I also think you should meet a poem much like you should meet a person, a little bit open. Sometimes we forget that, and a poem is a good reminder — you have to meet it where it lives. But a poem also lives in lots of different places, and those poems we love, and memorize, and keep, they live on in the body. That kind of physical embodiment is really profound and unique among most art forms, and that’s one of the things I treasure about poetry.
GAZETTE: Given all the demands on your time, are you able to continue to write?

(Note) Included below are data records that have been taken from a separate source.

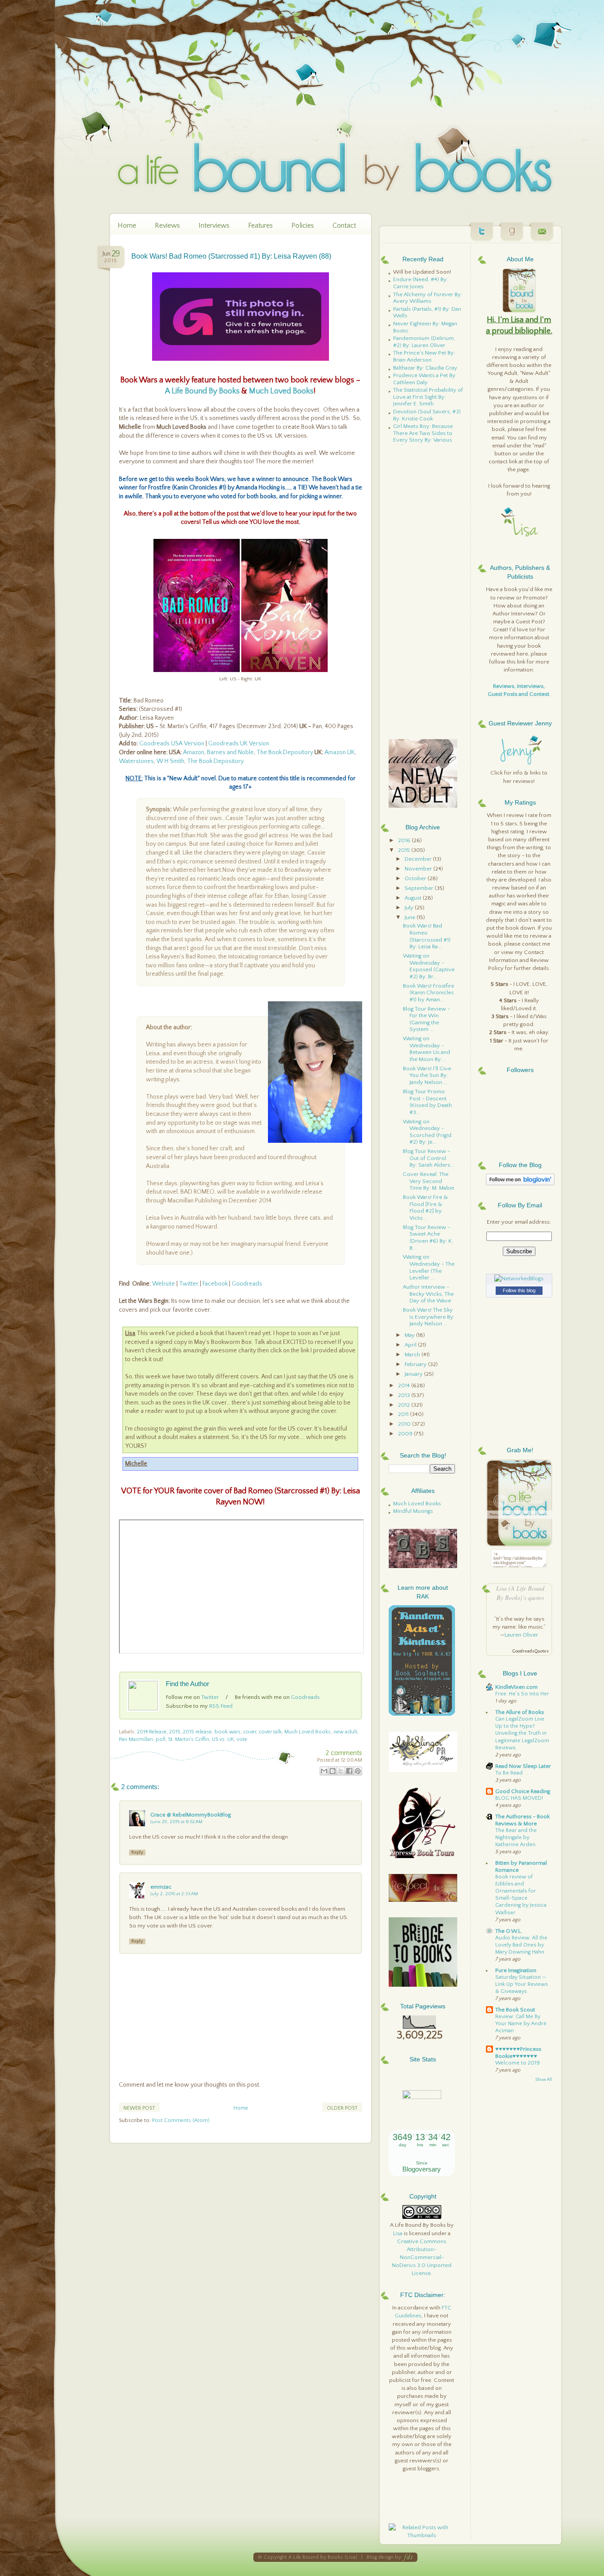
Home (127, 225)
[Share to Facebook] (349, 1771)
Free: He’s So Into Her (522, 1694)
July (410, 907)
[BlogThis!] (332, 1771)
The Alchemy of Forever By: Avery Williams (427, 298)
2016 (405, 840)
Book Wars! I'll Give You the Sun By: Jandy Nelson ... (427, 1075)
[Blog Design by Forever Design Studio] (407, 2557)
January (414, 1374)
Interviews (214, 225)
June (411, 917)
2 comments (343, 1753)
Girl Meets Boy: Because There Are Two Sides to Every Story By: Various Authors (423, 436)
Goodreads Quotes (530, 1651)
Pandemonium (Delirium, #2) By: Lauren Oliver (424, 341)
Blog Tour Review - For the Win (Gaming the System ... (426, 1019)
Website (163, 1283)
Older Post (342, 2108)
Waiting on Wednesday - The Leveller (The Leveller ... (429, 1267)
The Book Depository (284, 752)
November (419, 869)
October (416, 878)
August (414, 898)
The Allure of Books (519, 1712)
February (416, 1364)
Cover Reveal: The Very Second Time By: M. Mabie (428, 1181)
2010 (405, 1424)
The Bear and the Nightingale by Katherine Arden (516, 1837)
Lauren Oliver (521, 1635)
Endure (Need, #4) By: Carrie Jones (420, 283)
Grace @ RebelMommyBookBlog (190, 1815)
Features (260, 225)
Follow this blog (519, 1290)
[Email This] (324, 1771)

YOUNG: It’s often hard to find time always, but I’m obviously rejuvenated in some key way by this kind of very meaningful work in archives and libraries, museums and magazines. And it’s work that moves people. I’m always touched when people say something to me about a poem they read in The New Yorker that I picked, or something I published; or they saw and read the Schomburg Black Liberation Reading List and were moved and discovered this whole other side of themselves; or visited the NMAAHC and had a moment to think about their own creativity and their own place in history. I think that’s so moving to me, and also part of why I write, and will keep writing.
Interview was gently edited for clarity and length.